> **Data for locating described items**:
┌────────

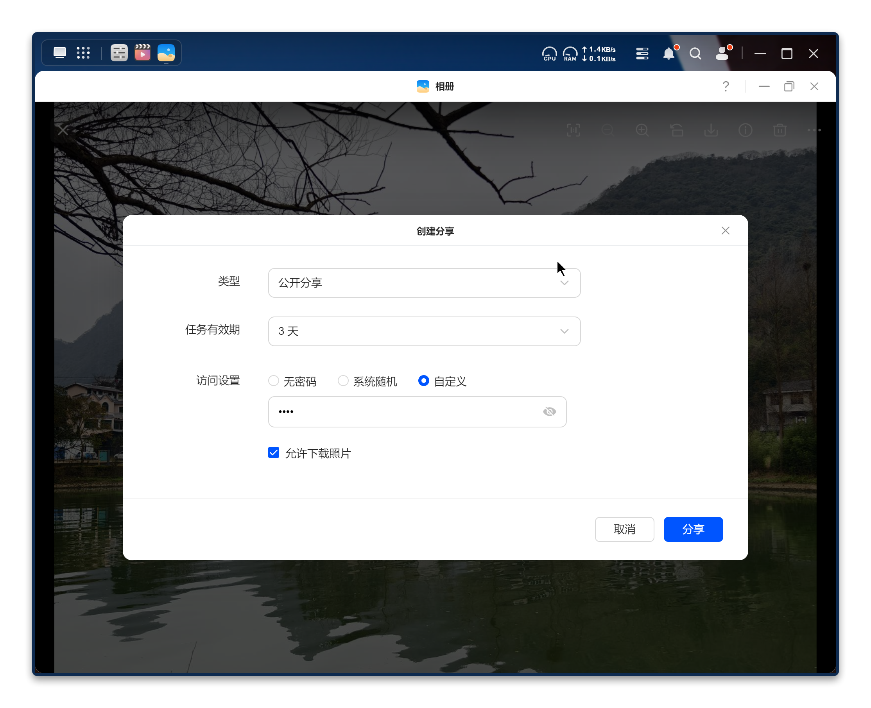871x708 pixels.
Task: Toggle password visibility eye icon
Action: 549,412
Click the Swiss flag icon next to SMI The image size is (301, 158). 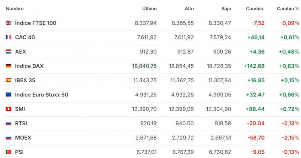coord(9,109)
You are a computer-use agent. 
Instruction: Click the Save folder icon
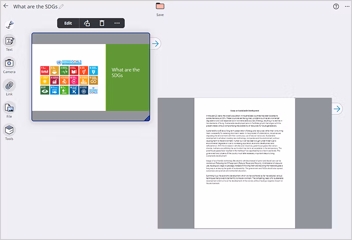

└────────

> **TASK PROMPT**:
Pull out, word for word, every line of the data from the line containing "You are a computer-use agent." through the end of the data, both included. Leave the pictures out of your answer.

> **EXERCISE OUTPUT**:
You are a computer-use agent. 
Instruction: Click the Save folder icon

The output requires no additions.